The longer I was in Peru, the more powerless I felt.  Child labor was everywhere I looked, and though my sister and I tried to feed these children and give them money at every opportunity we could, we knew that helping them once was not enough.  Giving some food or money to a child may be a temporary help, but in the end the money goes to the parents, reinforcing the use of children to generate money, and the hunger comes roaring back with a vengeance.  The only way to really help these children is to raise awareness of what is going on with these “invisible children” (UNICEF) and support campaigns targeted to alleviate the extreme poverty creating the need for child workers.  Eventually, laws protecting children need to be strictly enforced, even in remote areas.

Back home in the extravagance of the United States, I cannot forget the children of Peru.
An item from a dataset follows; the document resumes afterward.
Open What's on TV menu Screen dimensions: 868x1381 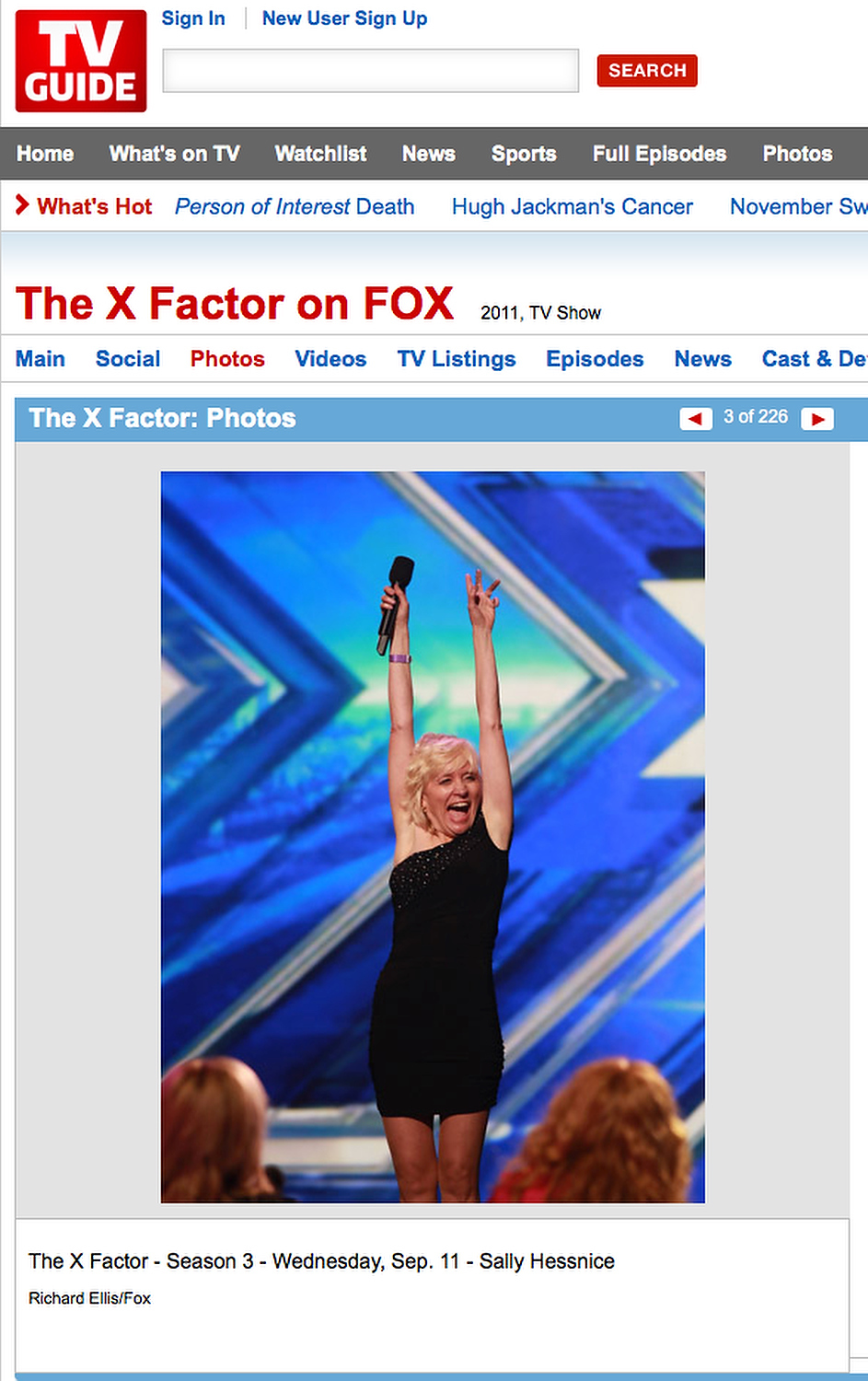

I hear little voices that are wise beyond their years, and silently apologize to all the children for whom I did not do enough. In church last Sunday, a quote caught my eye. “I have shown you in every way by laboring like this, that you must support the weak. And remembering the words of the Lord Jesus, that He said, ‘It is more blessed to give than to receive” (Bible – Acts 20:35). I realized that I have been blessed to have the life I live, and that it is not enough to visit Peru and help a handful of children when so many thousands need help. I am reminded every day by the haunting memories of these so-called “children” that something needs to be done, and I have vowed to do all I can to “support the weak” and help their cause.

Until I do, Sarah’s eyes will watch my every move with their desperate plea for help. I will be forever haunted by the memories that, sadly, are a tragic reality.